Intelligent Investment
Most US Office Buildings More than 90 Percent Leased
August 1, 2023 2 Minute Read
Two-thirds of all U.S. office buildings were more than 90% leased as of Q2 2023—not far off from the 71% of all office buildings in pre-pandemic Q1 2020.
While the overall U.S. office vacancy rate hit a 30-year-high of 18.2% in Q2, it is not indicative of the performance of most buildings. Only 10% of all U.S. office buildings account for 80% of the occupancy losses between Q1 2020 and Q4 2022, according to a recent CBRE Viewpoint. These tend to be older buildings in downtown submarkets with relatively high crime rates and few surrounding amenities.
Figure 1: Share of U.S. Office Buildings by Percentage Leased, Q2 2023 vs. Pre-Pandemic

Source: CBRE Econometric Advisors, Q2 2023.
Note: Excluding owner-occupied buildings.

[Collected data entries]

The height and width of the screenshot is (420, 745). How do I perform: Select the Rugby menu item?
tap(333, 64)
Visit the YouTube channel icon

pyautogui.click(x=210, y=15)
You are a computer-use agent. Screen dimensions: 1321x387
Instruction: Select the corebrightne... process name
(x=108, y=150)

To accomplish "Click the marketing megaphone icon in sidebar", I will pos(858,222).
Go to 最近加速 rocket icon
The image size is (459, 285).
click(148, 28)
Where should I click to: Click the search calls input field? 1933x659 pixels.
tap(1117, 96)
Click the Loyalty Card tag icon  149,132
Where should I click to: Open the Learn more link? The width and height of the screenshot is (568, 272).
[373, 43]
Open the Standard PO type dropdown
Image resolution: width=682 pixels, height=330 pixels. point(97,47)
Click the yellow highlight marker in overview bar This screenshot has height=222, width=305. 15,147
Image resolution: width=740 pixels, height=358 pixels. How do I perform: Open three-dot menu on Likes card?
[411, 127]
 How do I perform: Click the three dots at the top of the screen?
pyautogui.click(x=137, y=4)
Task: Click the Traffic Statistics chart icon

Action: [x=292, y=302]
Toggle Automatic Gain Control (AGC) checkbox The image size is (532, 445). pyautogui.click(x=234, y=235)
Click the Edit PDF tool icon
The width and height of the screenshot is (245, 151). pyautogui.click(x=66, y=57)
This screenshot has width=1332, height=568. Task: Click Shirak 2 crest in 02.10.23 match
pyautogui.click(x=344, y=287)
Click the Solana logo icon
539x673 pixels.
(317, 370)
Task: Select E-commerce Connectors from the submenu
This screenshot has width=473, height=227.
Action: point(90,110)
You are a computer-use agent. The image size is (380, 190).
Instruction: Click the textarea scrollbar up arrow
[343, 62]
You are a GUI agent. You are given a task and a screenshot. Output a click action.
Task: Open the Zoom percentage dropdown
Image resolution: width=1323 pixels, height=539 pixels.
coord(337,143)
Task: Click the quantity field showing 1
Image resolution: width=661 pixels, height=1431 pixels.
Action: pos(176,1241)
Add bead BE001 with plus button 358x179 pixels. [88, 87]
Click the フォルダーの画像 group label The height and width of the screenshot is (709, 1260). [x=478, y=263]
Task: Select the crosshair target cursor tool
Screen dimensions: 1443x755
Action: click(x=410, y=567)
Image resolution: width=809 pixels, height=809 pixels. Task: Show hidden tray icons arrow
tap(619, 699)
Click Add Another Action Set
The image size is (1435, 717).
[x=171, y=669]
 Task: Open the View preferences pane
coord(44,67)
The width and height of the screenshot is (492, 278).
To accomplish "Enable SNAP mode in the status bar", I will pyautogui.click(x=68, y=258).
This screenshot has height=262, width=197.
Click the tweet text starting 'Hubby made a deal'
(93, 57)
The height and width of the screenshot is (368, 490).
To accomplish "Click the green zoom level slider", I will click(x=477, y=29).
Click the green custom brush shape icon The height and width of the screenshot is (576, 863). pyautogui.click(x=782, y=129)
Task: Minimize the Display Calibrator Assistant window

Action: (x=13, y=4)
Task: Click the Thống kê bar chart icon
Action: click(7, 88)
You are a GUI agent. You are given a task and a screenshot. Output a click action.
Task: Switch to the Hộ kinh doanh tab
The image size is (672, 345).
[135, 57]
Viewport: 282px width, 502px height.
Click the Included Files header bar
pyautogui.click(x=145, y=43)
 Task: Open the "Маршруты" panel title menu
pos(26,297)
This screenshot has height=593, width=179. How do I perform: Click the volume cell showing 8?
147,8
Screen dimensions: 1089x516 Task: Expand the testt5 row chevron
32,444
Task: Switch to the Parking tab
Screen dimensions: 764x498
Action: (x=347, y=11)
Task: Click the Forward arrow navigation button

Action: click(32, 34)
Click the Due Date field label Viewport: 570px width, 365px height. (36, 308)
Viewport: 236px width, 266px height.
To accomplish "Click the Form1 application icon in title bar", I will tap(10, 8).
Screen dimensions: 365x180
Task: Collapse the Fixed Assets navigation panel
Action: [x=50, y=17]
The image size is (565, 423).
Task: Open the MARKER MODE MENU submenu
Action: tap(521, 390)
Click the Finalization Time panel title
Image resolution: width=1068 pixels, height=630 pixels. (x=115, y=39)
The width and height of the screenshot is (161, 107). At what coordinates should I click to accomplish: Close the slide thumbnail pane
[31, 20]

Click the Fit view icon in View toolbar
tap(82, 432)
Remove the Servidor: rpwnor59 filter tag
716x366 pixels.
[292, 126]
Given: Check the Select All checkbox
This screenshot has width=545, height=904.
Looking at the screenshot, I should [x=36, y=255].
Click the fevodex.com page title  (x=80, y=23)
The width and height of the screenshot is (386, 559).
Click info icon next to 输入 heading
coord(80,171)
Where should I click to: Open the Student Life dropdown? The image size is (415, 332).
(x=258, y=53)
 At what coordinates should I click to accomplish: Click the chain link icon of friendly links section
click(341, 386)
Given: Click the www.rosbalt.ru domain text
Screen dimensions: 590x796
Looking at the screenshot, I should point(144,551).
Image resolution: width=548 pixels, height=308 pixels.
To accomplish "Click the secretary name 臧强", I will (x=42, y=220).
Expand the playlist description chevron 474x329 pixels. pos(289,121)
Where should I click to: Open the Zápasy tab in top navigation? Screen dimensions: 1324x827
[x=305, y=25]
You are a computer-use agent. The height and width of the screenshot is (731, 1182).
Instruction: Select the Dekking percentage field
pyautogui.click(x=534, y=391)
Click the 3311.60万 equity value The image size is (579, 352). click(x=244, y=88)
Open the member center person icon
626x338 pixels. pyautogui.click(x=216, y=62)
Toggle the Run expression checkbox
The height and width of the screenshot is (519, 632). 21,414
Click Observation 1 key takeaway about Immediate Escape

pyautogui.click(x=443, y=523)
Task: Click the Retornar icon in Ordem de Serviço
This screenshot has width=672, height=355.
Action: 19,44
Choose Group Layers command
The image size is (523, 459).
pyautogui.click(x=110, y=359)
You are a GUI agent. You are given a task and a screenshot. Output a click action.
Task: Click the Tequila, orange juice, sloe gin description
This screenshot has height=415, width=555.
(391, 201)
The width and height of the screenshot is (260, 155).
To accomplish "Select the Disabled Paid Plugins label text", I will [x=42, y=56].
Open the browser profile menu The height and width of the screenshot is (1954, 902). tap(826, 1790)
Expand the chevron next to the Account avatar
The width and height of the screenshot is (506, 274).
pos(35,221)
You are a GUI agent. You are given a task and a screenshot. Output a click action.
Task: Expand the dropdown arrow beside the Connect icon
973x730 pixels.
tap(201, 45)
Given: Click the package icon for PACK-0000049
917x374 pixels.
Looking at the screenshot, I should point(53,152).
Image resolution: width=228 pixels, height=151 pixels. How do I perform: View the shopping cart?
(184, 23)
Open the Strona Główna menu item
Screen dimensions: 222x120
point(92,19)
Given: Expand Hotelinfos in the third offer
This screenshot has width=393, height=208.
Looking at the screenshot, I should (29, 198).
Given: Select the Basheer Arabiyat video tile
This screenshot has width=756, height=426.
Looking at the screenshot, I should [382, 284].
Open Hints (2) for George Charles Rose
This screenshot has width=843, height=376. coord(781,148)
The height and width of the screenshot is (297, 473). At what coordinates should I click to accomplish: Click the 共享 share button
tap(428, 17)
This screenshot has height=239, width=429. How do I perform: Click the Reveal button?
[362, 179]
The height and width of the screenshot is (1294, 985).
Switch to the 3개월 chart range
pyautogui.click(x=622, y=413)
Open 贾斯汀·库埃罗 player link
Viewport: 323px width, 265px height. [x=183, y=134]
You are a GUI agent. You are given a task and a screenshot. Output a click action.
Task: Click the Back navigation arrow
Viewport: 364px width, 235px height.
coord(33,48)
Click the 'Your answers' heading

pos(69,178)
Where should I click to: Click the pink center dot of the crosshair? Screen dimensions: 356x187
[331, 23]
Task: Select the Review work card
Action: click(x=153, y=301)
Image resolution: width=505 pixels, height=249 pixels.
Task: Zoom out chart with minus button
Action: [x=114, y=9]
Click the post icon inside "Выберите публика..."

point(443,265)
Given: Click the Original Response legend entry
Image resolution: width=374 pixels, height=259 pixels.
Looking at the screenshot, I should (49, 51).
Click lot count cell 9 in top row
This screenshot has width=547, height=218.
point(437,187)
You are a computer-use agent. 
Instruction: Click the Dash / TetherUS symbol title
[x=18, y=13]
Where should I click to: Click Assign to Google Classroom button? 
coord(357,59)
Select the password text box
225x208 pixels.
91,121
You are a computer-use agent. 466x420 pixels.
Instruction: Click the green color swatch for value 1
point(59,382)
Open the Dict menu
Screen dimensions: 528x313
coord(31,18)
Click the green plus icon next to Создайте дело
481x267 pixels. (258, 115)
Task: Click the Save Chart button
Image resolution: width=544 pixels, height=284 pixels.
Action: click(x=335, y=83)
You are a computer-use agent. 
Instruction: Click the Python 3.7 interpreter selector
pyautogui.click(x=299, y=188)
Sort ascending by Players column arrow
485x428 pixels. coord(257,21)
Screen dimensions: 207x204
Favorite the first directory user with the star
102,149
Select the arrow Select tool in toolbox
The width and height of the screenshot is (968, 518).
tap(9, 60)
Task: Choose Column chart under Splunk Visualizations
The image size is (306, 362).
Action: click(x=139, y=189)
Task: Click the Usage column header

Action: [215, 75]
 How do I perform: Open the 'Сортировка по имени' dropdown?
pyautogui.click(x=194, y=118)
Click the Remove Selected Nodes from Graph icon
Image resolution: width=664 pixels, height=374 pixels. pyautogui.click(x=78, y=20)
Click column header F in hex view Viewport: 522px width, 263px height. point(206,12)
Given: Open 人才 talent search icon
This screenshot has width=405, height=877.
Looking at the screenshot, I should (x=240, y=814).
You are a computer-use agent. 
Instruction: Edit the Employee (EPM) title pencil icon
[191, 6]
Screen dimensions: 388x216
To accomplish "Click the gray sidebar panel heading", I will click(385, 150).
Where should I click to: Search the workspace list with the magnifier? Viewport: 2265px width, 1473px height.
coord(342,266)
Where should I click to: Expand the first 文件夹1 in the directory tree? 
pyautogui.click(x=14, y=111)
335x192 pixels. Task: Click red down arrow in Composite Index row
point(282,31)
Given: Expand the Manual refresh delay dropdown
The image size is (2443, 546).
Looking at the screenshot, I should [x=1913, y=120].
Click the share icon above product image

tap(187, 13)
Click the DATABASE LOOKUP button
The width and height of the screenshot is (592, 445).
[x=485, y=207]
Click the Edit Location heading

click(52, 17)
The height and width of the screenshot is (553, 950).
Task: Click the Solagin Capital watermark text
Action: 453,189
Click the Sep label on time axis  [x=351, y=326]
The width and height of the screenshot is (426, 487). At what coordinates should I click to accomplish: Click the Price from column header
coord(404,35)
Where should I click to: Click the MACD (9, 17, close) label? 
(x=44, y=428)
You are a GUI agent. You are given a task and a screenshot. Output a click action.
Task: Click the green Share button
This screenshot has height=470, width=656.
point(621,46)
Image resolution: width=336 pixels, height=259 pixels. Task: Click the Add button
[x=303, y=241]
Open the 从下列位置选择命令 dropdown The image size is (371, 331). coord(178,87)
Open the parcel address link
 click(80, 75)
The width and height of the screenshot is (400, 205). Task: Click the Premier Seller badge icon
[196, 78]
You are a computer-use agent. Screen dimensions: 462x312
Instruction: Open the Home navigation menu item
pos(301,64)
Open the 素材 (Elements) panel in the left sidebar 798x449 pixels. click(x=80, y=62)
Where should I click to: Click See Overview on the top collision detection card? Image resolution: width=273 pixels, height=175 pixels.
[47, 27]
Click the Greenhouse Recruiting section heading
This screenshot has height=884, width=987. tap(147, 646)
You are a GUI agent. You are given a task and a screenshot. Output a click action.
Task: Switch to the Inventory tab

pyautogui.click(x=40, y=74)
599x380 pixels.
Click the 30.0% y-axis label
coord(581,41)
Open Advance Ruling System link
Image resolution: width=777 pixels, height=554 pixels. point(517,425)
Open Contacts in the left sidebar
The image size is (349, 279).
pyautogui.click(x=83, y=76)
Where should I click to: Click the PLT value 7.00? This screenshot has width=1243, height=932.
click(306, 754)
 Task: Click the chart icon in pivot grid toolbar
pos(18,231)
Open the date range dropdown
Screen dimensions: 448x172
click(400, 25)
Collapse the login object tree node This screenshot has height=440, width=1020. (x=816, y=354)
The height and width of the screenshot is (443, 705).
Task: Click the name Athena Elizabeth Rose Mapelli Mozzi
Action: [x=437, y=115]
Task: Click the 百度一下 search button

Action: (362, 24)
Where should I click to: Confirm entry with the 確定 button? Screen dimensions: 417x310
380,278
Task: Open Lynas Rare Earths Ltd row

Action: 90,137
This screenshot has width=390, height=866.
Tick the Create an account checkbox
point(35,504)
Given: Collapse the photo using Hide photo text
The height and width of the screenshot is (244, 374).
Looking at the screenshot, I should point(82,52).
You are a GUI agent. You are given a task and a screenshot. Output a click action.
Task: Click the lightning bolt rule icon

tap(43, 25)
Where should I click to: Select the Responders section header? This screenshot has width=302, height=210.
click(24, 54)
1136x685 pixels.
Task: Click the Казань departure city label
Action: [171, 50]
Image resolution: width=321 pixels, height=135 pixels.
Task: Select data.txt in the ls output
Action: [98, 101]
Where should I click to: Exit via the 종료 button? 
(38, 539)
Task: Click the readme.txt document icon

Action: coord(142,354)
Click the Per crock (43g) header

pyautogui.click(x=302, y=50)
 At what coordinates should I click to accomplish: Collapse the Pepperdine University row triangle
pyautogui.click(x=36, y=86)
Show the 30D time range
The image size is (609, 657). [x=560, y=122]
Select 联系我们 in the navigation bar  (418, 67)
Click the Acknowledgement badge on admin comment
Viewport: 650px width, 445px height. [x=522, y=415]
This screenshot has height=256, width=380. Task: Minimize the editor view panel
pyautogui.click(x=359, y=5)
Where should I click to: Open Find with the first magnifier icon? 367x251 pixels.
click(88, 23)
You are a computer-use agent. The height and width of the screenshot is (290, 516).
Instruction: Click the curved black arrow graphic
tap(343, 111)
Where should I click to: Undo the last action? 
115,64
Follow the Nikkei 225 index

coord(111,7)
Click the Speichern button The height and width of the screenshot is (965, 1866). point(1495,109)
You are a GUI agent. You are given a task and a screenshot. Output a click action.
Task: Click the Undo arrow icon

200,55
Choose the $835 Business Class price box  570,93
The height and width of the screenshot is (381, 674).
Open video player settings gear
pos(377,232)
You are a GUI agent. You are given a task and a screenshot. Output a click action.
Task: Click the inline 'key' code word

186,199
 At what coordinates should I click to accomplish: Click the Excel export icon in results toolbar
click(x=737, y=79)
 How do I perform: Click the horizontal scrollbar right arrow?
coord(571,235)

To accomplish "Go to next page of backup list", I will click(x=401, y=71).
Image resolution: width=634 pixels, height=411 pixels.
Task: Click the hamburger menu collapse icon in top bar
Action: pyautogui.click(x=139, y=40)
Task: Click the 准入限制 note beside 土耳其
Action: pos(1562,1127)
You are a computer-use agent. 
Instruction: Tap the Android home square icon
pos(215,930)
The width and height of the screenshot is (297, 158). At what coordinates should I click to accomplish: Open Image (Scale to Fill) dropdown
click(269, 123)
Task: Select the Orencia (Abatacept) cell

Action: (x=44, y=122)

Work order 1: List every figure written with a % sign in the office leasing article.
Work order 2: In the office leasing article, retype everything from "Intelligent Investment" down to "pre-pandemic Q1 2020.".

Written answer 1: 90%, 71%, 18.2%, 10%, 80%

Written answer 2:
Intelligent Investment
Most US Office Buildings More than 90 Percent Leased
August 1, 2023 2 Minute Read
Two-thirds of all U.S. office buildings were more than 90% leased as of Q2 2023—not far off from the 71% of all office buildings in pre-pandemic Q1 2020.